In a catastrophic injury trial on damages alone, a life care plan is often the pivot on which an award turns. In the face of a defense offer that is more than most jurors will see in their lifetimes, for example, a well-prepared plaintiffs’ life care plan can convincingly detail the reasons a much larger award is needed.
Sometimes, however, a life care plan can provide unexpected ammunition for a case beyond the numbers involved. In Nelson v. Emory Healthcare, defense questions about a life care expert’s failure to bargain hunt led to a pointed plaintiff’s closing and an eight-figure verdict.
Cris Nelson was paralyzed in a 2012 fall from an Emory Healthcare clinic exam table. Although Nelson’s condition had improved since the fall, and he was able to walk short distances with the aid of crutches, he could not return to work, required specialized medical equipment, and needed help from his wife and others for even the most basic daily hygiene activities. Emory admitted liability before the trial, leaving the amount of damages as the only question for the jury.
But the sides were far apart in their damage requests. The Bell Law Firm’s Lloyd Bell, representing Nelson and his wife Deborah, requested between $28 million and $48.5 million for the couple. Emory’s attorney, Hall Booth Smith’s John Hall, told jurors $4.54 million was appropriate.
During closing arguments Hall told the jury he was sympathetic to Nelson’s life-altering fall. “Nobody doubts that Mr. Nelson has a severe, tragic injury. Emory believes that he should get several million dollars to be able to live his life as normally as possible,” Hall said. “The question is being fair to both sides, which is what the law requires.”
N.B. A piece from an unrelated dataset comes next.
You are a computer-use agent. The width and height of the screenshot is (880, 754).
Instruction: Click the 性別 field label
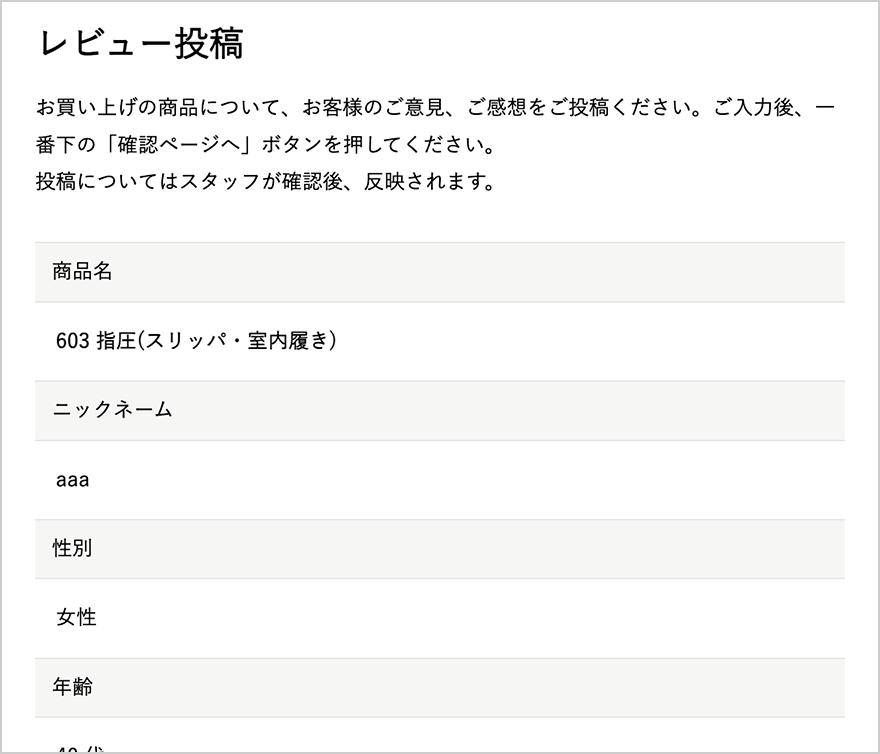[x=72, y=548]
But Hall argued plaintiffs’ claim for damages was excessive and unsupported. During closings, Hall criticized Nelson’s life care plan prepared by Cathy Gragg-Smith as a plaintiffs’ trial tool that inflated the damage claim. “Why use a life care plan that is something that is just created by lawyers to put up damages?” Hall asked. “Why not acknowledge that life care plans are not created for health care purposes?”
John Hall asks life care planner Cathy Gragg-Smith if she considered various discounts and coupons on medication when preparing a life care plan for Cris Nelson.
Bell countered that Hall’s cross-exam of Gragg-Smith, including whether she considered coupons and discounts for Nelson’s medication when preparing the life care plan, showed Emory wanted to shirk its responsibility for Nelson’s injuries. During closings, Bell held up a sheet of coupons for the jury. “Is it right that [the Nelsons] should have to go to the Sunday paper or the kiosk outside of a drugstore and clip coupons to pay for the very medication made necessary by [Emory’s] negligence?” Bell asked.
Bell also hammered the defense for questioning why Gragg-Smith hadn’t looked at the possibility of free services when preparing her life care plan. “They’ve taken away [Nelson’s] dignity as it is,” Bell said, “And now they suggest that he should go hat-in-hand around rural Newton County looking for free stuff, looking for free services. Handouts.”
The jury ultimately returned a $15 million verdict.